Gene expression was also evaluated in non-parenchymal cells. With injury, macrophages showed changes in gene expression in pathways including cell signaling, cell migration, and immune response when compared to Mac 1 and Mac 2 from healthy livers (Fig. 6d, Supplementary Data 2). Change in gene expression in HSCs with injury included those involved with the extracellular matrix, cell migration, and cell adhesion when compared to HSC 1 and HSC 2 in healthy livers (Fig. 6e, Supplementary Data 2). ECs and cholangiocytes also showed changes in gene expression across categories including cell adhesion and cell surface receptor signaling with injury (Supplementary Fig. 12c, d; Supplementary Data 2). These results show that the macrophage population defined with injury is distinct from Mac 1 and Mac 2 identified in healthy donors. Similarly, the HSC population defined in injury is distinct from HSC 1 and HSC 2 in healthy donors.

Discussion

Significant advances in mapping the human liver at single-cell resolution have been achieved recently with scRNA-seq and snRNA-seq10,11,21,34. In parallel, platforms such as Visium12 now provide spatial information, but it has remained challenging to assign transcripts to individual cells and cell types located in close proximity. Here we complement these previous efforts by developing protocols for the application of MERFISH in human liver samples and using these methods to achieve spatial transcriptomic analysis of >300 genes at single-cell resolution in the human liver, profiling ~310,000 cells in both healthy and diseased liver. Combining MERFISH with snRNA-seq then allowed us to analyze the broader transcriptome within spatially resolved cell types and cell sub-types.

**What is being asked:**
Continue the passage on single-cell spatial transcriptomics of the human liver, extending its Discussion section from the last sentence shown.

**Listed entries:**
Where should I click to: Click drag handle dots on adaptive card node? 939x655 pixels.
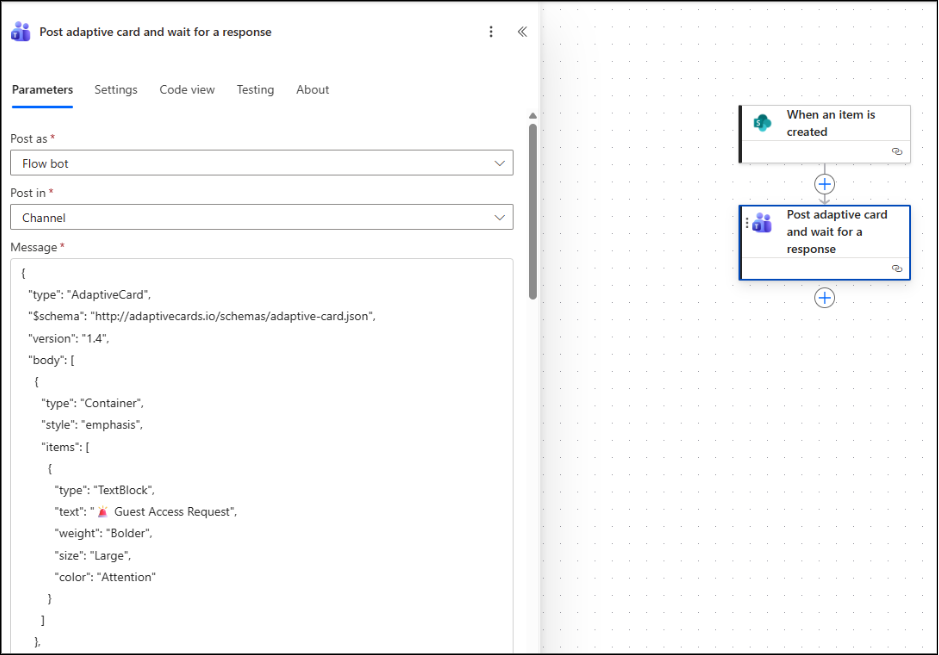(747, 223)
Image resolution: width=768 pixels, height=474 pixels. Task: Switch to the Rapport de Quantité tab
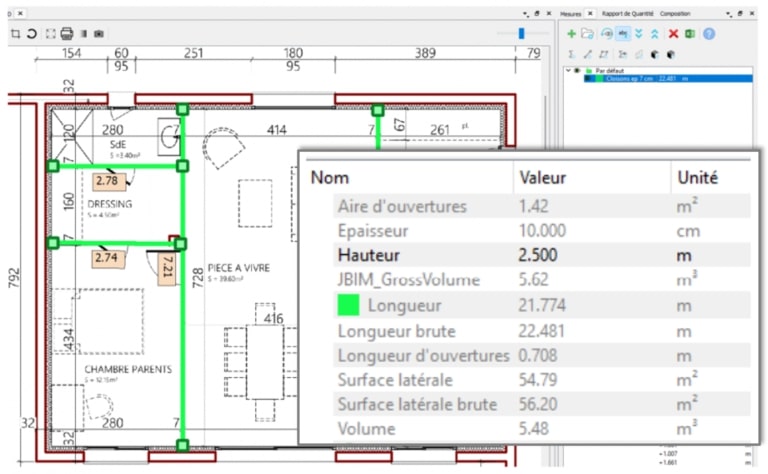[x=627, y=14]
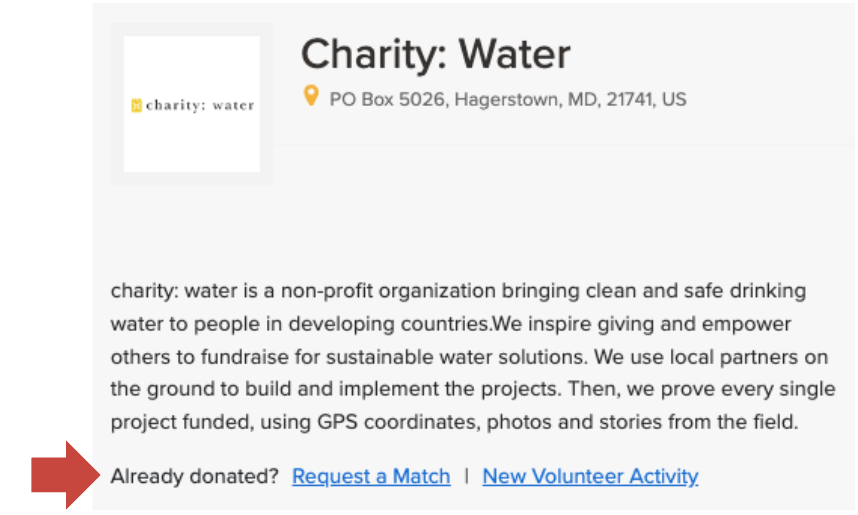
Task: Click the red arrow pointer graphic
Action: [64, 476]
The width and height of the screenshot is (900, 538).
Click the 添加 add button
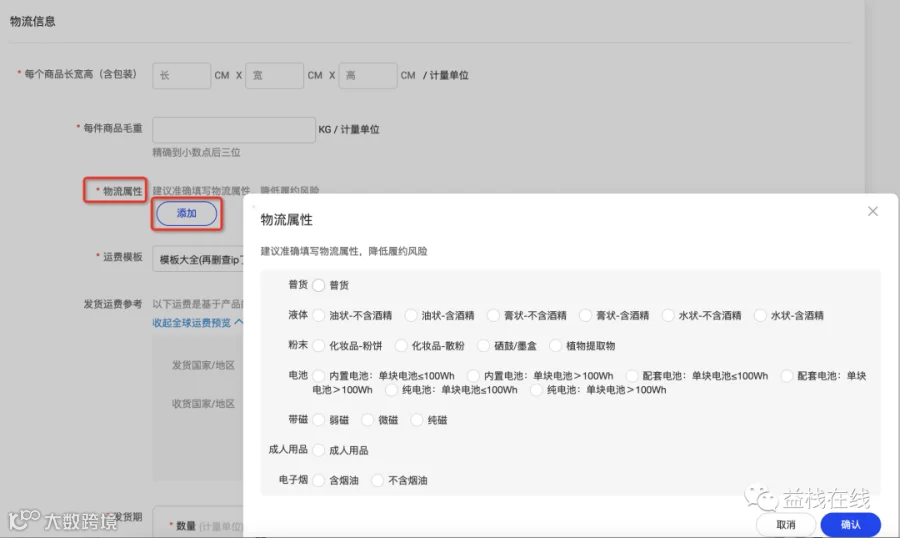pos(187,214)
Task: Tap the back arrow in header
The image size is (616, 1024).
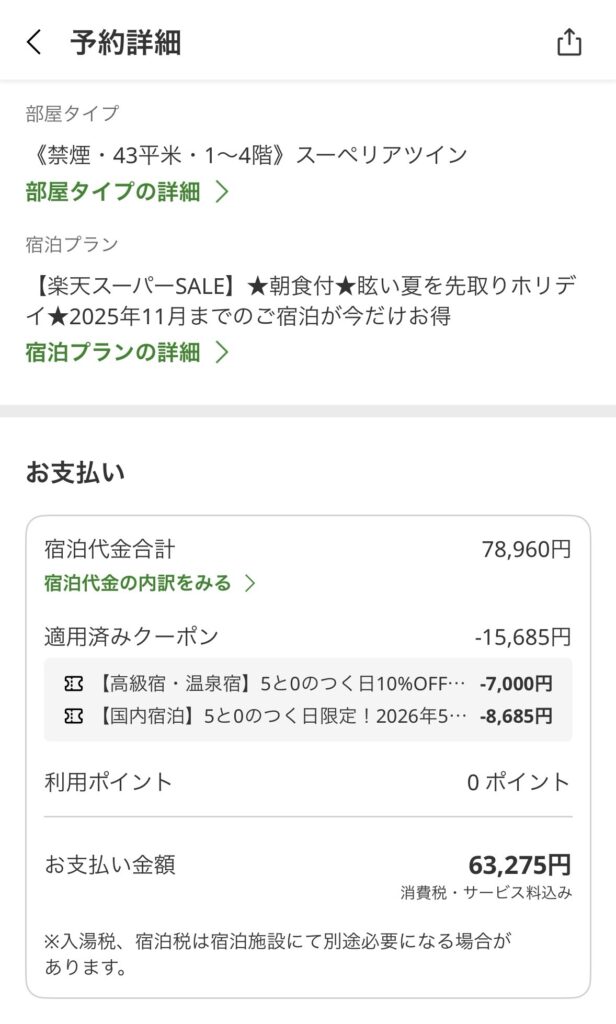Action: point(35,42)
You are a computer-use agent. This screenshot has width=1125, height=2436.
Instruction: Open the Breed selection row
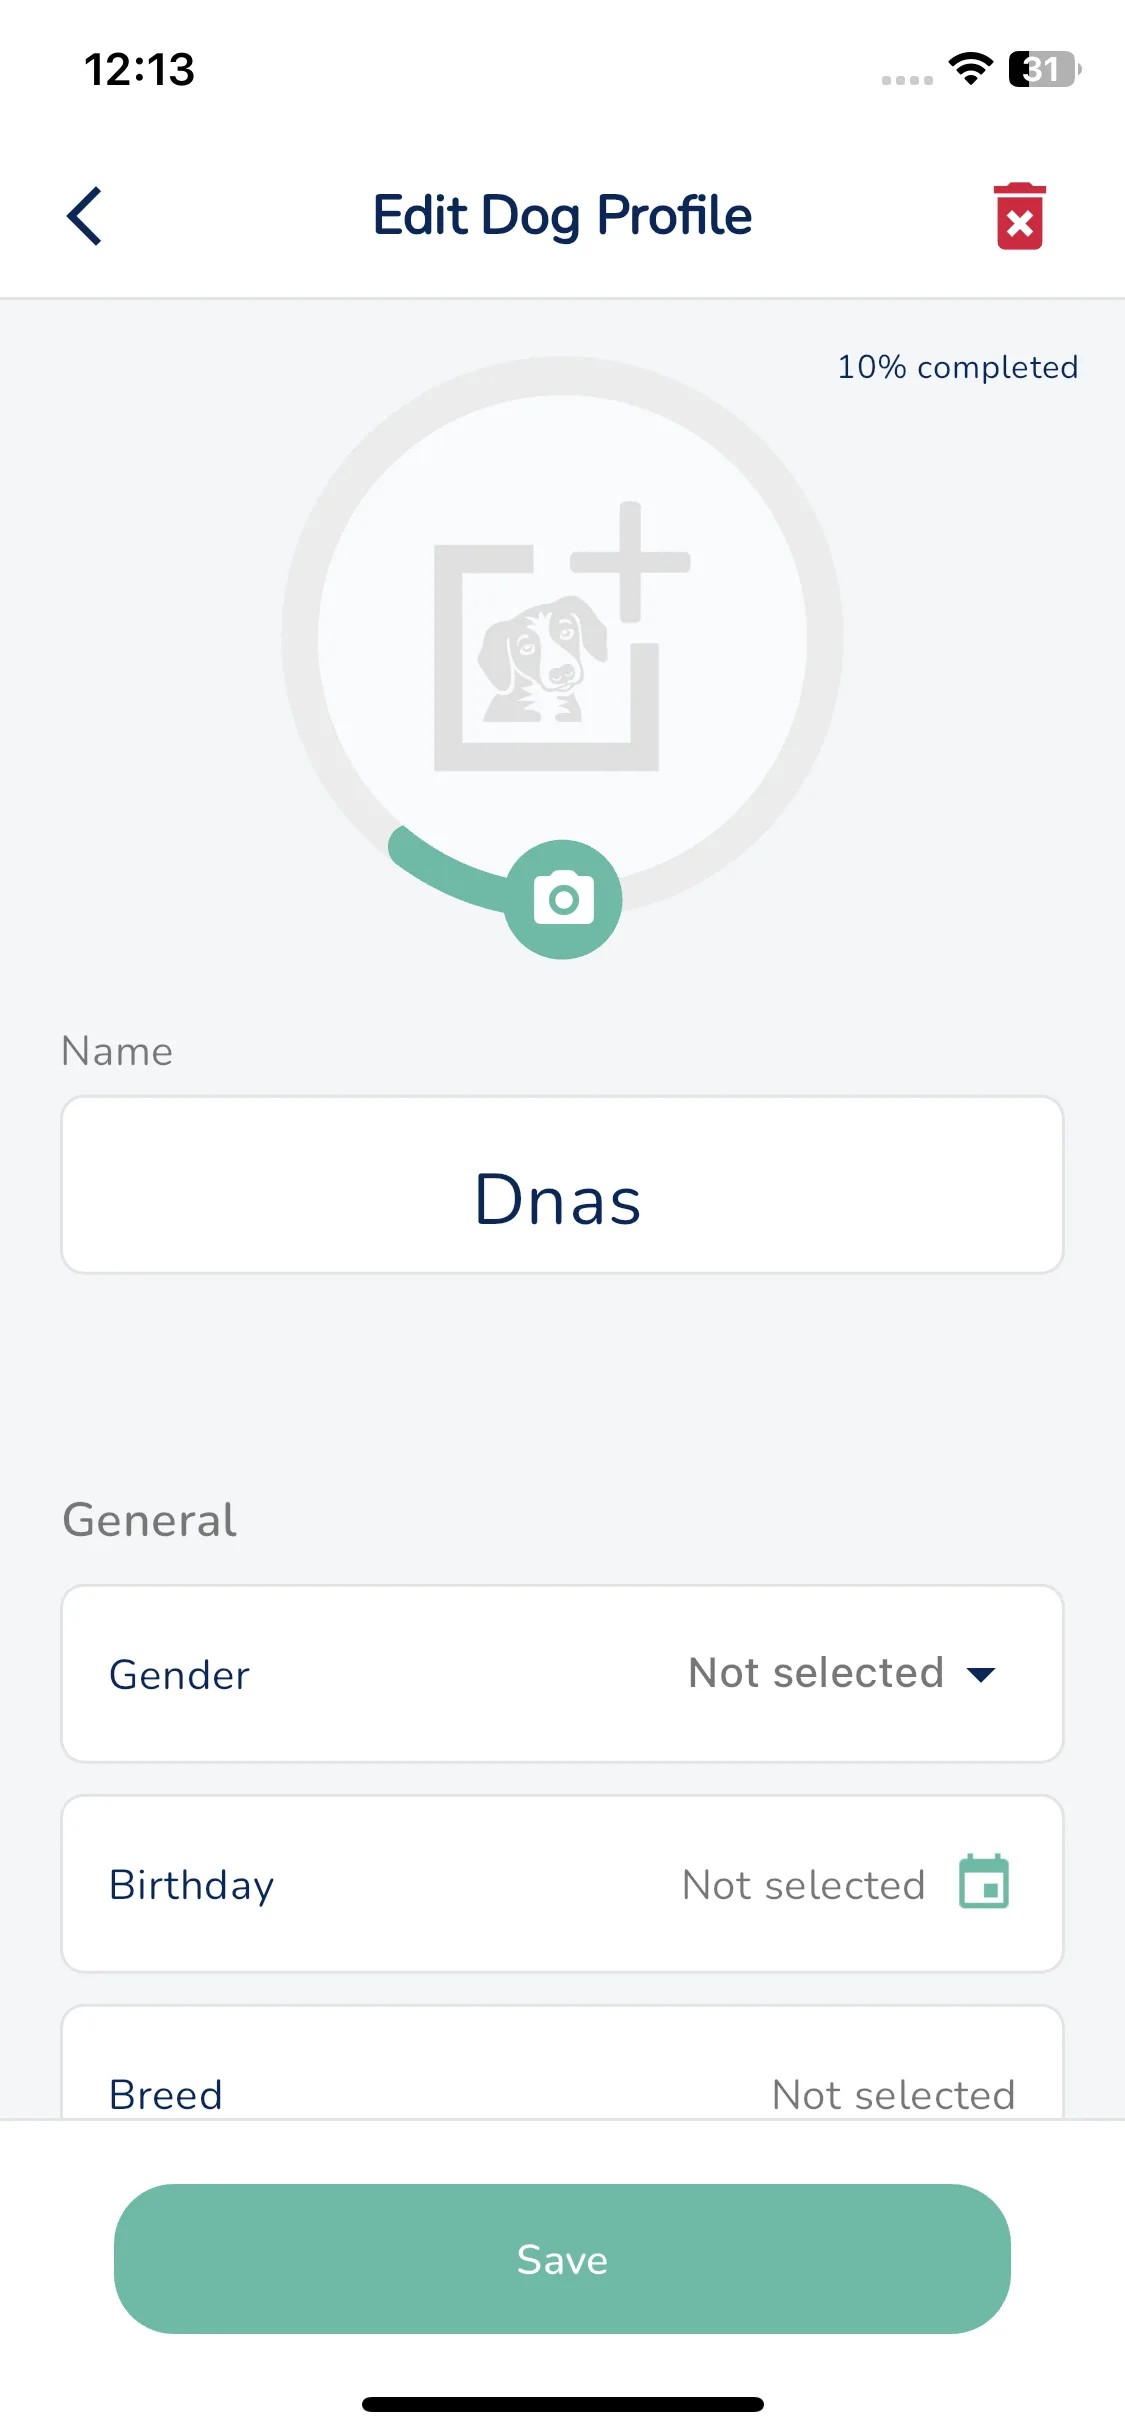click(562, 2062)
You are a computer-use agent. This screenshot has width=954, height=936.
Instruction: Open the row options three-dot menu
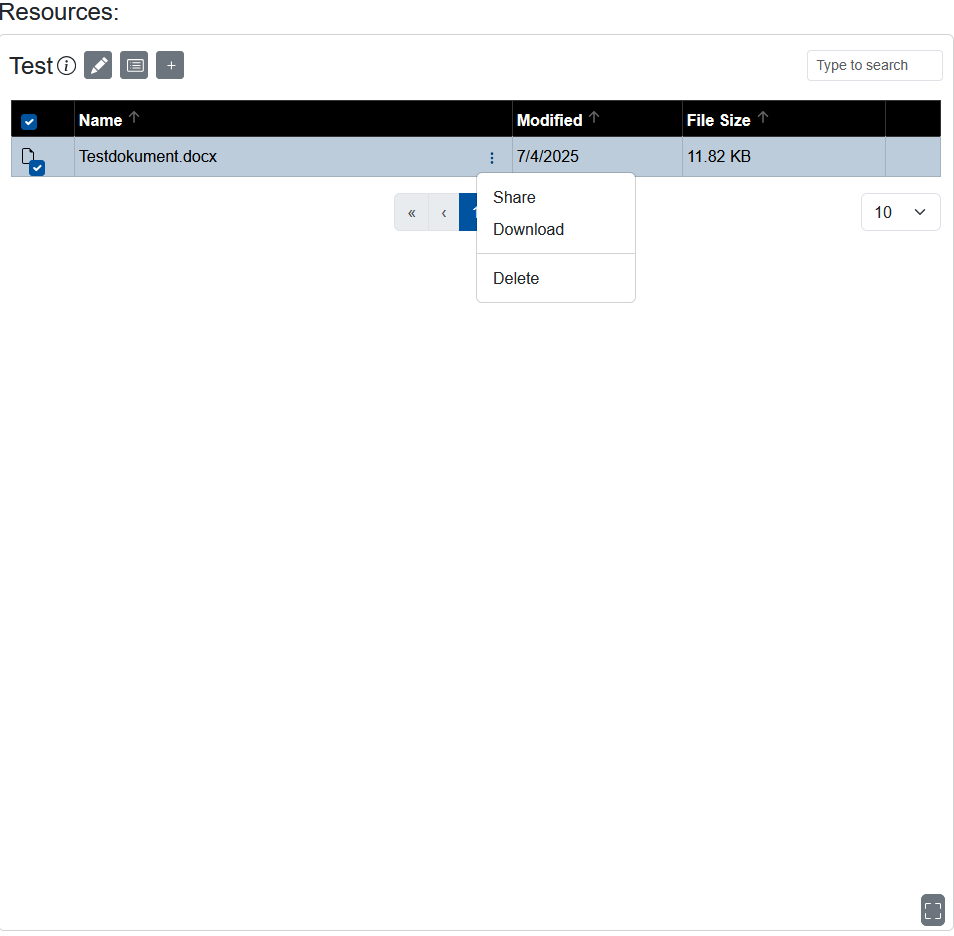(491, 158)
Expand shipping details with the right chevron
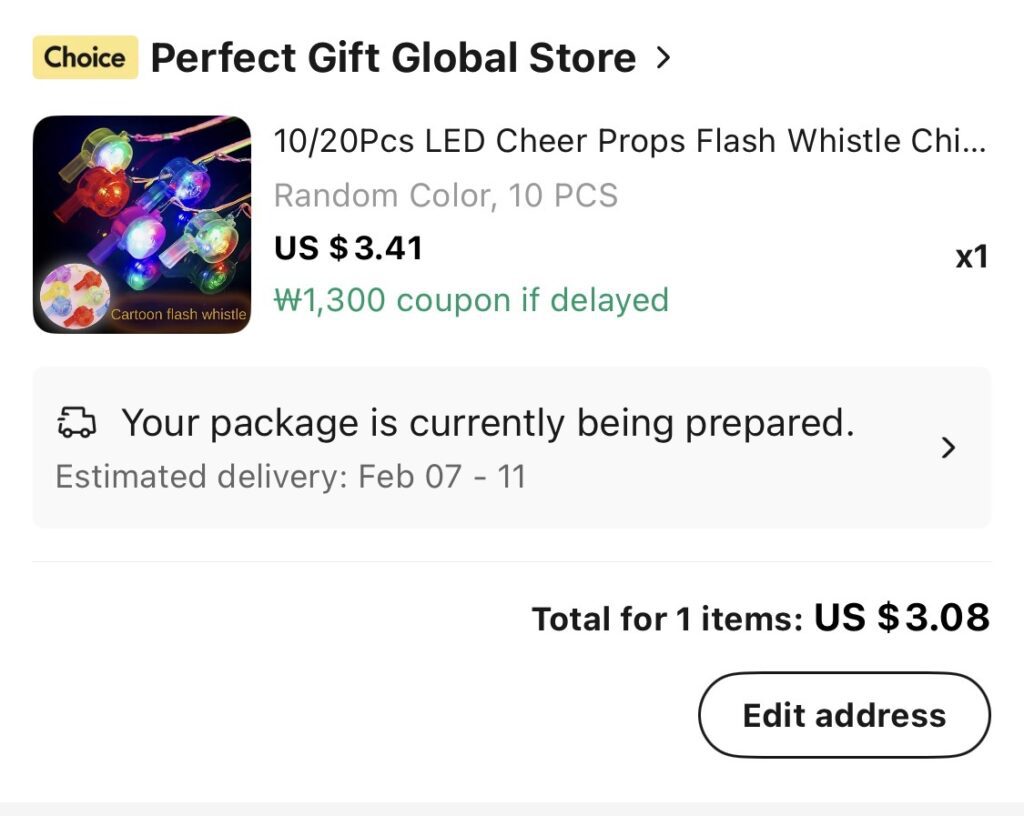Viewport: 1024px width, 816px height. pyautogui.click(x=949, y=448)
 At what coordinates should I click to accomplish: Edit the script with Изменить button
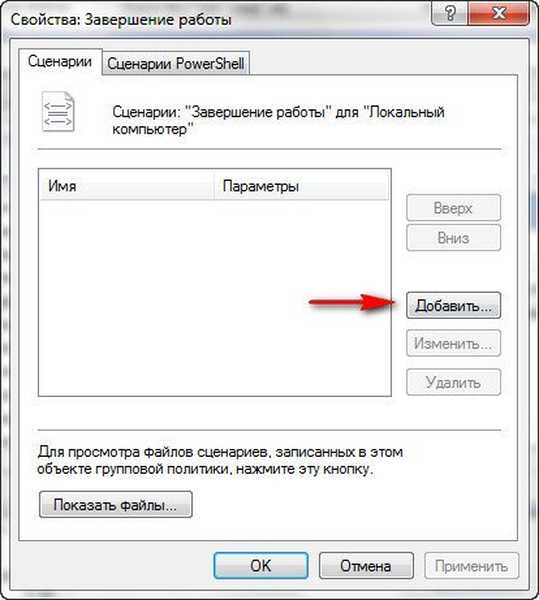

**Written response:**
From these measurements, we were able to resolve three clusters of hepatocytes that are spatially distinct across the lobule in healthy human liver, characteristic of separation of hepatocytes into zones 1, 2, and 3 moving from periportal to pericentral regions. While MERFISH allows to us to define these zones, it is also evident through pseudotime analysis, measurement of gene expression across individual lobules, and transcriptional analysis performed across lobules, that zonation reflects a gradient from periportal to pericentral regions rather than distinct zones. Thus, the classic three zones are, in reality, an approximation for the continuous gene expression and functional changes that occur in space with human hepatocytes—a proposal consistent with recent single-cell analysis in the murine liver26,27.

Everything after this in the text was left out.